ADX can also be used to identify potential changes in a market from trending to non-trending. When ADX begins to strengthen from below 20 and moves above 20, it is a sign that the trading range is ending and a trend is developing.
When ADX begins to weaken from above 40 and moves below 40, it is a sign that the current trend is losing strength and a trading range could develop.
Positive/Negative Directional Indicators
The ADX is derived from two other indicators, also developed by Wilder, called the Positive Directional Indicator (sometimes written +DI) and the Negative Directional Indicator (-DI).
When the ADX Indicator is selected, SharpCharts plots the Positive Directional Indicator (+DI), Negative Directional Indicator (-DI) and Average Directional Index (ADX). With the Red, White and Green color scheme on SharpCharts, ADX is the thick black line with less fluctuation, +DI is green and -DI is red. +DI measures the force of the up moves and -DI measures the force of the down moves over a set period. The default setting is 14 periods, but users are encouraged to modify these settings according to their personal preferences.

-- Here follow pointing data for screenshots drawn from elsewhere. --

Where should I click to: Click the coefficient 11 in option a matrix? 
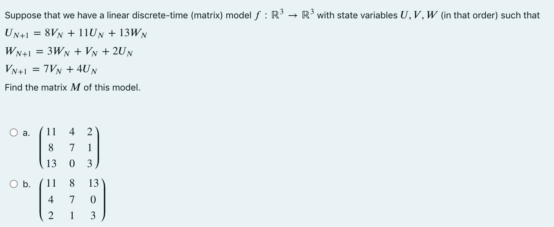51,132
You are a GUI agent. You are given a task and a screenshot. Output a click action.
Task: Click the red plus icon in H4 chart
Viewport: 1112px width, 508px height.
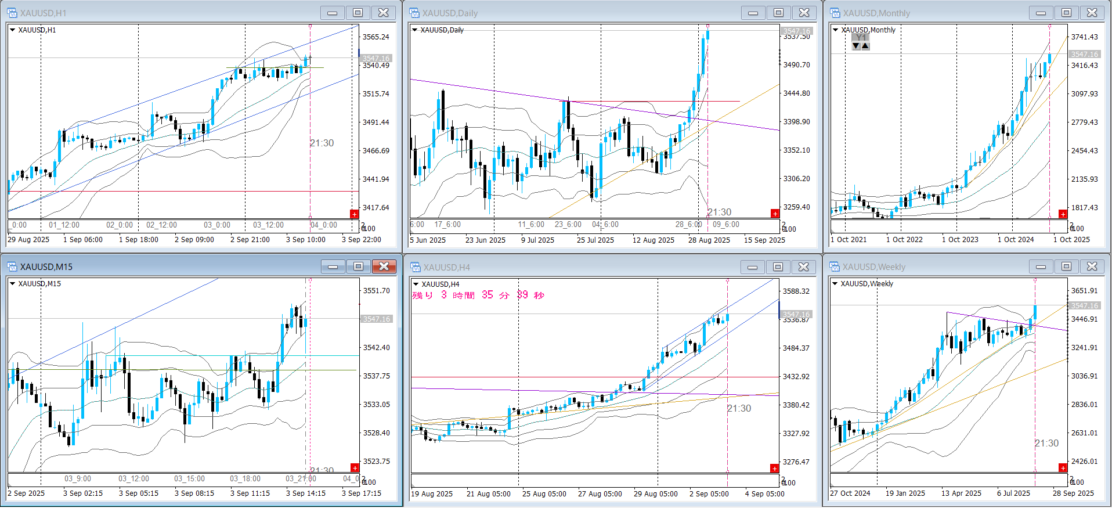pyautogui.click(x=774, y=468)
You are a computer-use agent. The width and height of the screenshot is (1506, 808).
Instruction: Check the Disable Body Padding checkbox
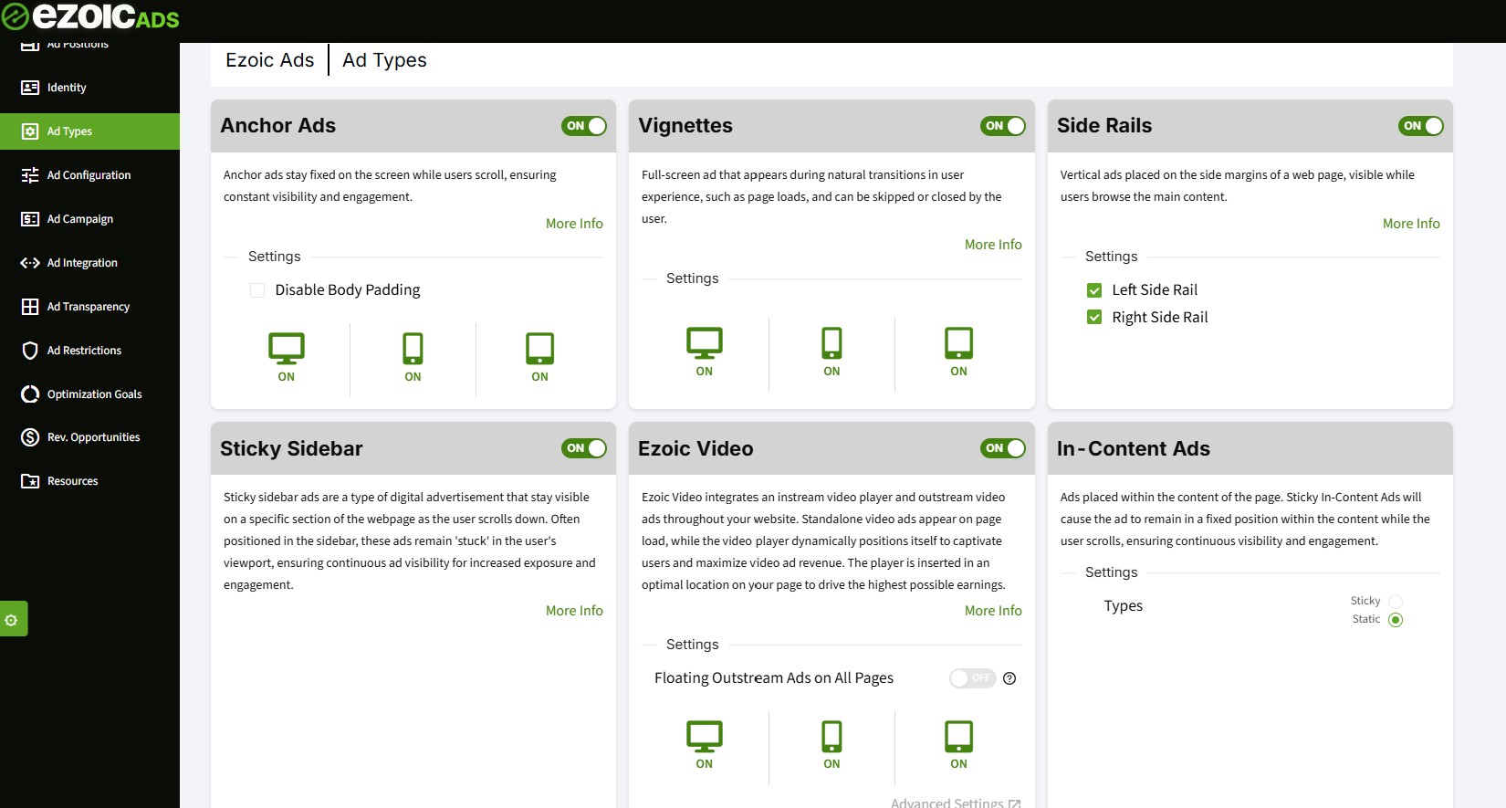[257, 290]
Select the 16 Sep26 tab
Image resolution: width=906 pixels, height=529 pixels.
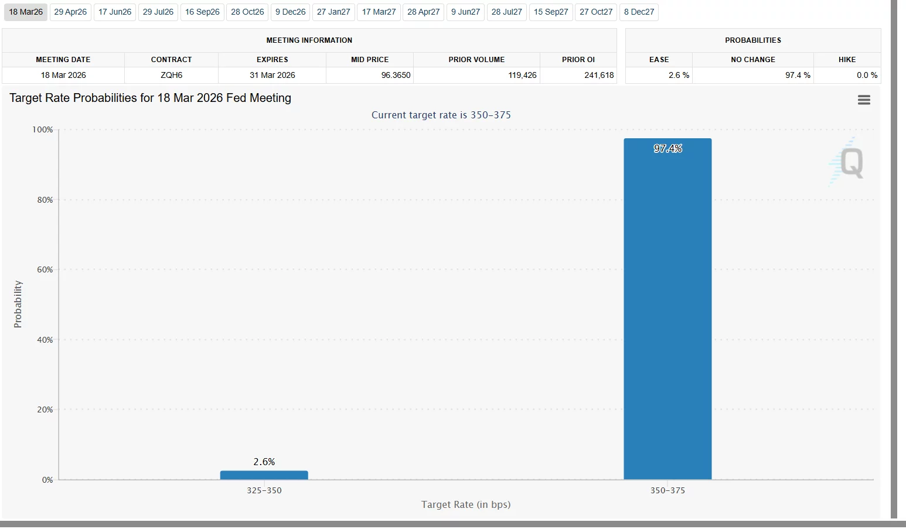202,12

In its most basic form, buy and sell signals can be generated by +DI/-DI crosses. A buy signal occurs when +DI moves above -DI and a sell signal when -DI moves above the +DI. Be careful, though; when a security is in a trading range, this system may produce many whipsaws. As with most technical indicators, +DI/-DI crosses should be used in conjunction with other aspects of technical analysis.

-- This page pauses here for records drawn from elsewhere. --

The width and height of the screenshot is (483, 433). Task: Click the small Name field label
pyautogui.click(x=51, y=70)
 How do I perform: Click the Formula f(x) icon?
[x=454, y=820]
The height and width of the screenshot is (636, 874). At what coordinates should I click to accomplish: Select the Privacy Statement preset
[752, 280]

The ADX combines +DI with -DI, and then smooths the data with a moving average to provide a measurement of trend strength. Because it uses both +DI and -DI, ADX does not offer any indication of trend direction, just strength. Generally, readings above 40 indicate a strong trend and readings below 20 a weak trend. To catch a trend in its early stages, you might look for stocks with ADX that advances above 20. Conversely, an ADX decline from above 40 might signal that the current trend is weakening and a trading range is developing.